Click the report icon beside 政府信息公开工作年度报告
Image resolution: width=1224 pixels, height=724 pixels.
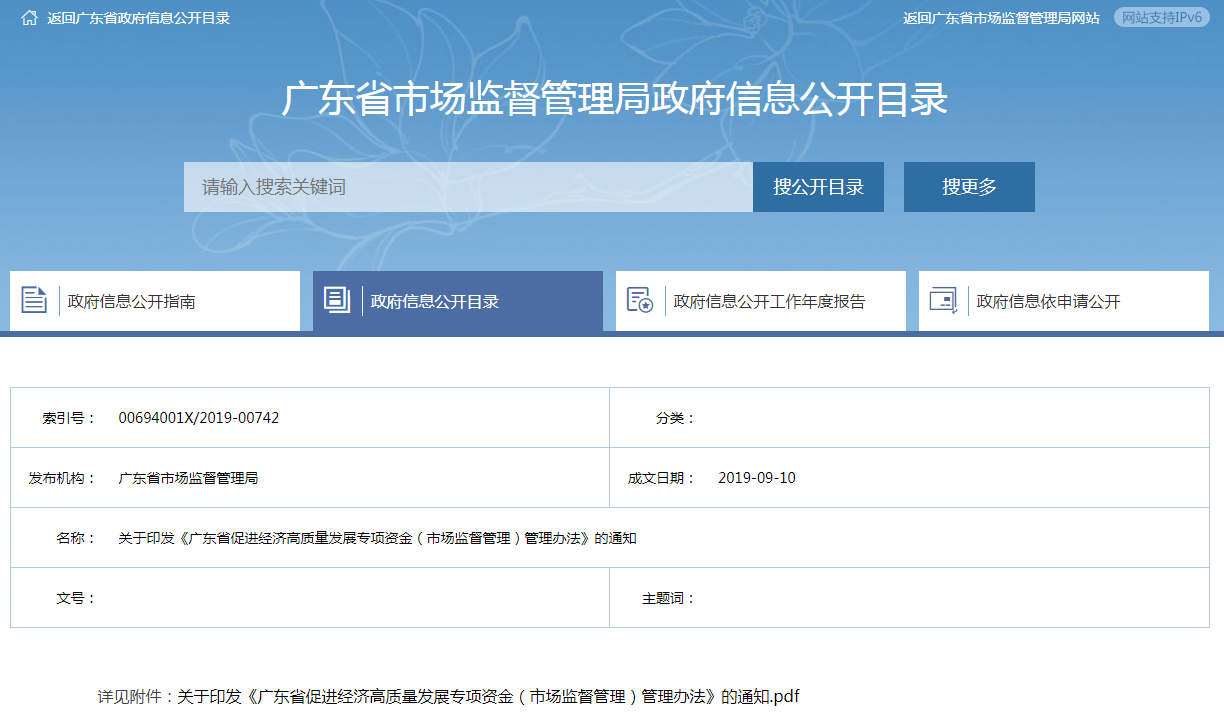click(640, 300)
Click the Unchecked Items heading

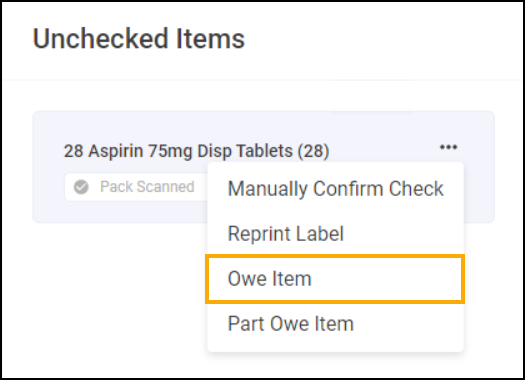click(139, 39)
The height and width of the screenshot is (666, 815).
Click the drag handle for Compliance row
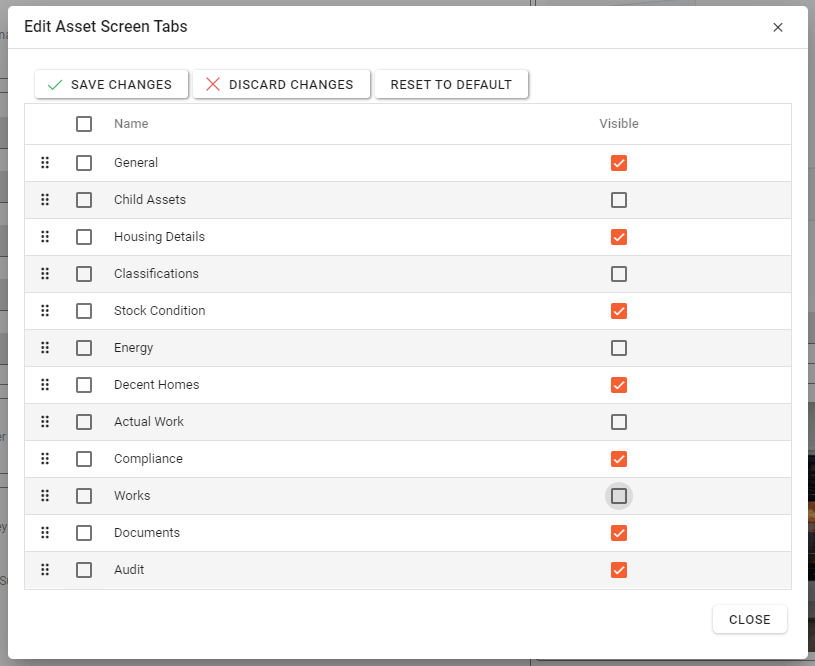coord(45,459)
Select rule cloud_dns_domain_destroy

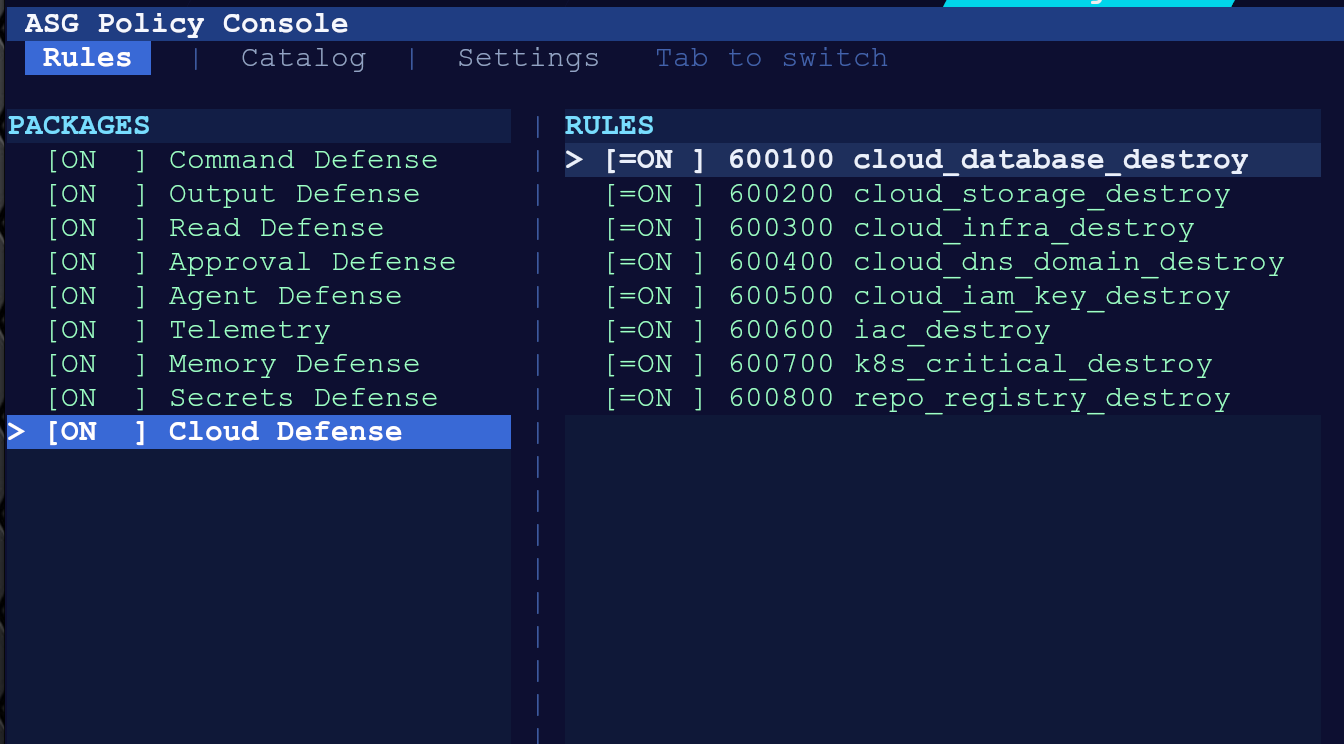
##############################
### Exercise directions:
Every line of the data should be copied as it stands, without the images.

### Answer section:
Click the report icon beside 政府信息公开工作年度报告
Image resolution: width=1224 pixels, height=724 pixels.
click(640, 300)
Click the Unchecked Items heading

click(139, 39)
The height and width of the screenshot is (666, 815).
Click the drag handle for Compliance row
coord(45,459)
Select rule cloud_dns_domain_destroy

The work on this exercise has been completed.